The article concludes by noting how increased quality requires increased costs, at least in the short term, but may mean increased savings in the long term:

All the toy testing and safety measures cost money. But the Mattel brand can command a premium price, said Mr. [Sean] McGowan, the analyst at Wedbush Morgan.

And, he said, “a major toy safety problem” could prove much more costly than prudence.

I really like this article because it nicely highlights by real world example some of the things companies must do to assure quality in the products they get from China. But at the same time, I find fault with much of it.

First off, the article makes it seem as though manufacturing one’s own product in China is necessarily more expensive than outsourcing this manufacturing to Chinese factories. Mattel itself says it went into direct manufacturing because it was more efficient, which implies less expensive. Beyond that, my experience with my firm’s own manufacturing clients has been that many of them have realized major cost savings by switching from outsourcing the manufacturing of their products in China to directly manufacturing such products themselves in China. Oftentimes, a portion of those savings comes from the increase in control that allows for a reduction in monitoring, without any corresponding reduction in standards.

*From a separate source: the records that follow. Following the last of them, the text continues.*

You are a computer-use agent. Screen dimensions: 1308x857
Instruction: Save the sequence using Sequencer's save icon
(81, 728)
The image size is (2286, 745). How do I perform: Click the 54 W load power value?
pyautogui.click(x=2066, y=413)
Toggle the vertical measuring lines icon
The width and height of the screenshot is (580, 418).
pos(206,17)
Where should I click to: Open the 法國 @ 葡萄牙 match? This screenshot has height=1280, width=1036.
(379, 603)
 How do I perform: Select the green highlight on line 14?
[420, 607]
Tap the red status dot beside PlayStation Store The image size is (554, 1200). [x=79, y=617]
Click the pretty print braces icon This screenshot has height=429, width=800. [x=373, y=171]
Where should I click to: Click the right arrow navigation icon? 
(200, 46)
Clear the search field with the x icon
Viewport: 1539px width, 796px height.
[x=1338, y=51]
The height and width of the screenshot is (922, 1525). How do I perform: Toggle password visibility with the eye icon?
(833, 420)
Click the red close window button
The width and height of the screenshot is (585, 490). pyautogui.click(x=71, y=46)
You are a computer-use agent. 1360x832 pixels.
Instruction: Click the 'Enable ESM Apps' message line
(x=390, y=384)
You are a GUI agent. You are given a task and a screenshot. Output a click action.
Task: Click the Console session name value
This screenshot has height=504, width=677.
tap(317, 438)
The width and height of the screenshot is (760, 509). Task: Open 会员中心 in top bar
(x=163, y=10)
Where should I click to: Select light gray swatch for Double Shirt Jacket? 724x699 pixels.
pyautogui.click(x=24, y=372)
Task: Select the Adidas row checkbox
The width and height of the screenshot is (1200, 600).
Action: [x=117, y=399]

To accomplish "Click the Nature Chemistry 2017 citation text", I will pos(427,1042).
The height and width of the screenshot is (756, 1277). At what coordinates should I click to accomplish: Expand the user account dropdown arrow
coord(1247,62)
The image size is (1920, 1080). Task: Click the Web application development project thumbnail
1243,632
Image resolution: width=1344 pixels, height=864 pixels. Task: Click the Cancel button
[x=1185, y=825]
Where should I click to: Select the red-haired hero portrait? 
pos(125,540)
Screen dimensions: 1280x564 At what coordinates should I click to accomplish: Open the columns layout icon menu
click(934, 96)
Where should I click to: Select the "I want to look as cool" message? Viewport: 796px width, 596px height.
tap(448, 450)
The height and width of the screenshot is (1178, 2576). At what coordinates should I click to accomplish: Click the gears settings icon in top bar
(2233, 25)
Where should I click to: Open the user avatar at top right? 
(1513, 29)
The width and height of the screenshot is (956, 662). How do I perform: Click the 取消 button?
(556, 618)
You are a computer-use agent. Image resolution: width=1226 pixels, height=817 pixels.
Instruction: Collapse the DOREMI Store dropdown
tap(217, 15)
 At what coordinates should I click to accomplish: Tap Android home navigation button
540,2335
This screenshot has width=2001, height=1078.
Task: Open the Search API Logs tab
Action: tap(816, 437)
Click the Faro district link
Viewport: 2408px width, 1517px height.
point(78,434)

Secondly, the article seems to imply that the reluctance of other toymakers to open up their Chinese operations to the New York Times is additional proof of Mattel’s quality prowess as compared to its competitors. I view the reluctance of these other toy manufacturers to talk as based on their desire not to publicize their China connections in today’s anti-China climate. I have been interviewed by the Christian Science Monitor, the Wall Street Journal, the Corporate Counsel and the Washington Post on the issue of China product quality and in each instance, the reporter sought my help in finding companies that would be willing to talk about what they do to ensure quality in their Chinese products. I went to my firm’s clients that do a superb job in maintaining quality control over their China products and not a single one would speak to the press, even anonymously. As one of them put it, “we have nothing to gain by talking with the press, and everything to lose.” None of the articles ended up with interviews with any manufacturers, leading me to conclude that it is not just me who has difficulty in getting companies to talk these days regarding their China manufacturing. Though I certainly credit Mattel for its willingness to talk to the media about these issues, I draw no implications regarding the quality control standards of those toy companies that chose to remain silent.

Lastly, and perhaps most importantly, like Professor Upton, I am not convinced those who outsource their product manufacturing to China cannot do pretty much the same things as Mattel to achieve pretty much the same results. Based on my own experiences with clients that manufacture in China, it is clear to me that those companies that make the effort to secure high quality product from China generally get high quality product from China and those companies that fall short in that effort typically fall short in their results as well.